Faire une analyse plastique d'une telle œuvre n'a pas, à priori, de sens dans la mesure où Duchamp cherche à tester les organisateurs du Salon des Indépendants à New-York, dont il fait d'ailleurs lui-même partie.
Par son choix dadaïste et provocateur d'envoyer un urinoir (certes renversé, signé et daté), Duchamp tend à prouver que le monde de l'art n'est pas si ouvert que cela et se comporte en juge, en censeur, alors même que le principe organisateur du Salon était d'accueillir tout un chacun moyennant finance.

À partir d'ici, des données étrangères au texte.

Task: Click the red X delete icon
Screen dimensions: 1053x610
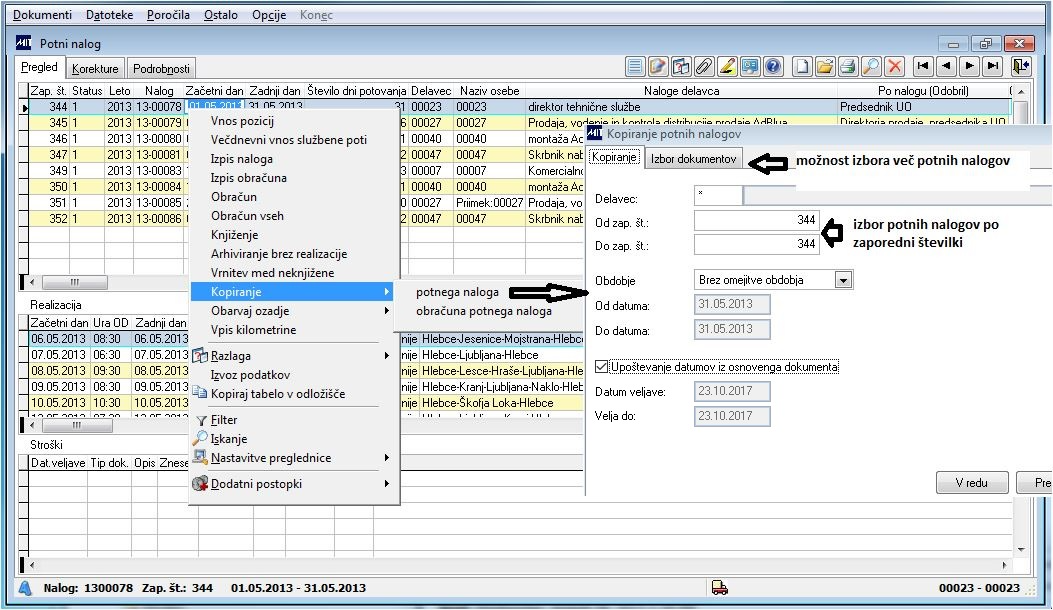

L'enjeu d'une telle œuvre est pour Duchamp non plus esthétique mais bien éthique. Son choix d'un objet de plomberie malgré ses dires n'est pas anodin. Il fait bien livrer un urinoir en temps qu'œuvre qu'il a pris soin de signer R.Mutt, pseudonyme occasionnel et signe intentionnel de revendication esthétique feinte. La notion de leurre est donc bien présente ici chez Duchamp. Leurre-canular qu'il fait valider dans la revue The Blind Man où est présentée son œuvre photographiée par Stieglitz. Nous pouvons y lire ce passage instructif : « M Mutt (...) prit un objet ordinaire de la vie et le plaça de telle manière que sa signification utile disparût derrière son nouveau titre et angle de vision - il créa une pensée nouvelle pour cet objet ». Il abolit la valeur d'usage d'un objet donc en fait une œuvre d'art.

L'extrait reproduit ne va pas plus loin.